The main reason is that referential transparency (and even more so laziness) abstracts over the execution order. This makes it trivial to parallelize evaluation.
For example, if both a
, b
, and ||
are referentially transparent, then it doesn't matter if in
a || b
a
gets evaluated first, b
gets evaluated first, or b
doesn't get evaluated at all (because a
was evaluated to true
).
In
a || a
it doesn't matter if a
gets evaluated once or twice (or, heck, even 5 times … which wouldn't make sense, but doesn't matter nonetheless).
So, if it doesn't matter in which order they are evaluated and it doesn't matter whether they are evaluated needlessly, then you can simply evaluate every sub-expression in parallel. So, we could evaluate a
and b
in parallel, and then, ||
could wait for either one of the two threads to finish, look what it returned, and if it returned true
, it could even cancel the other one and immediately return true
.
Every sub-expression can be evaluated in parallel. Trivially.
Note, however, that this is not a magic bullet. Some experimental early versions of GHC did this, and it was a disaster: there was just too much potential parallelism. Even a simple program could spawn hundreds, thousands, millions of threads and for the overwhelming majority of sub-expressions spawning the thread takes much longer than just evaluating the expression in the first place. With so many threads, context switching time completely dominates any useful computation.
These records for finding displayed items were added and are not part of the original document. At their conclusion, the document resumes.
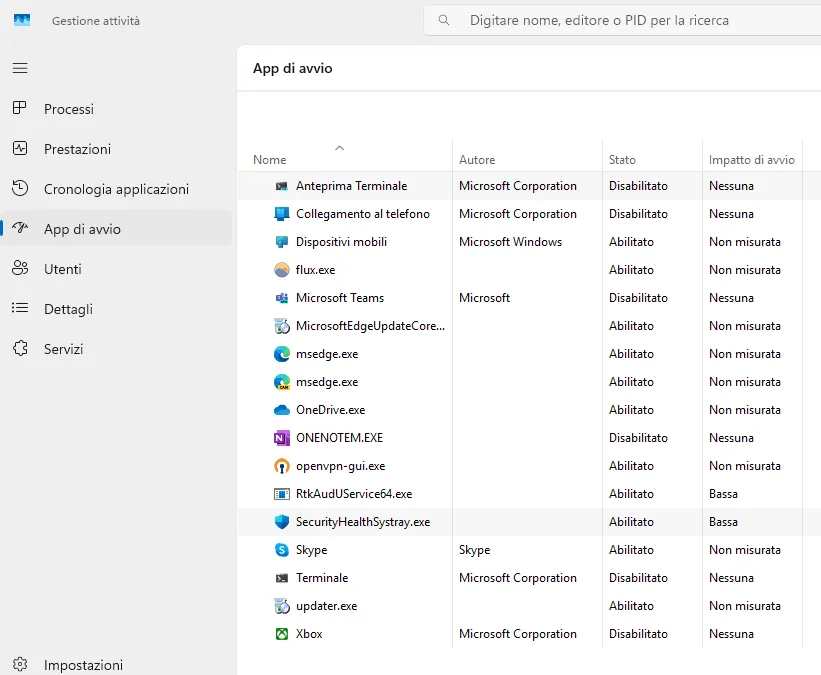Screen dimensions: 821x675
Task: Click the Dispositivi mobili icon
Action: coord(282,241)
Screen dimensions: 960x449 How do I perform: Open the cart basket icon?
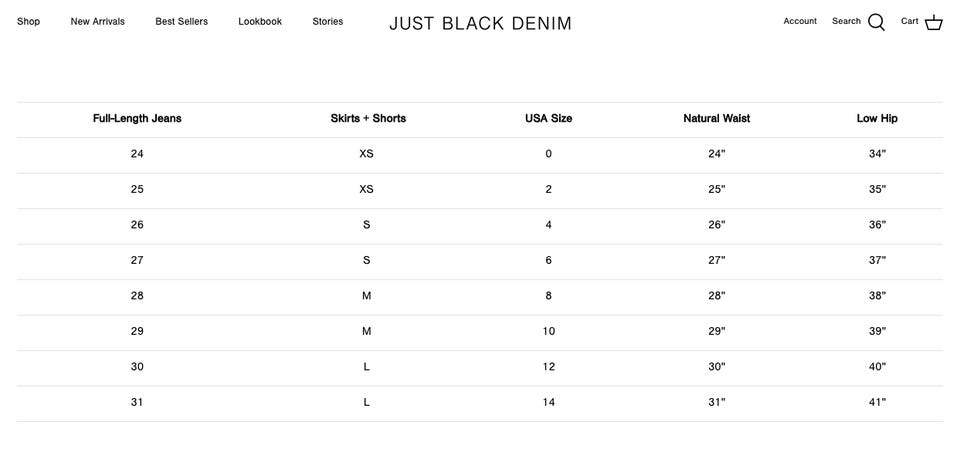[934, 23]
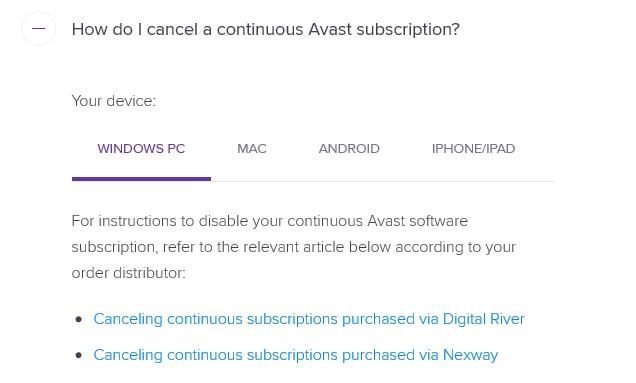This screenshot has height=383, width=636.
Task: Click the 'order distributor:' text line
Action: (x=129, y=273)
You could say that functional programming turns the problem on its head: typically, the problem is how to break apart a serial program into just the right size of parallel "chunks", whereas with functional programming, the problem is how to group together parallel sub-programs into serial "chunks".
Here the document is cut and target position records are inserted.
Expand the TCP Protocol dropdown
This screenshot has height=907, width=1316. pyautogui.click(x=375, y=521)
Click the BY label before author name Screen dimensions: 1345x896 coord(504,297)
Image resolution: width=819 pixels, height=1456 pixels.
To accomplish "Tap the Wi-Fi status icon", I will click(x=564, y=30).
The way GHC does it today is that you can manually annotate two subexpressions to be evaluated in parallel. This is actually similar to how you would do it in an imperative language as well, by putting the two expressions into separate threads. But there is an important difference: adding this annotation can never change the result of the program! It can make it faster, it can make it slower, it can make it use more memory, but it cannot change its result. This makes it way easier to experiment with parallelism to find just the right amount of parallelism and the right size of chunks.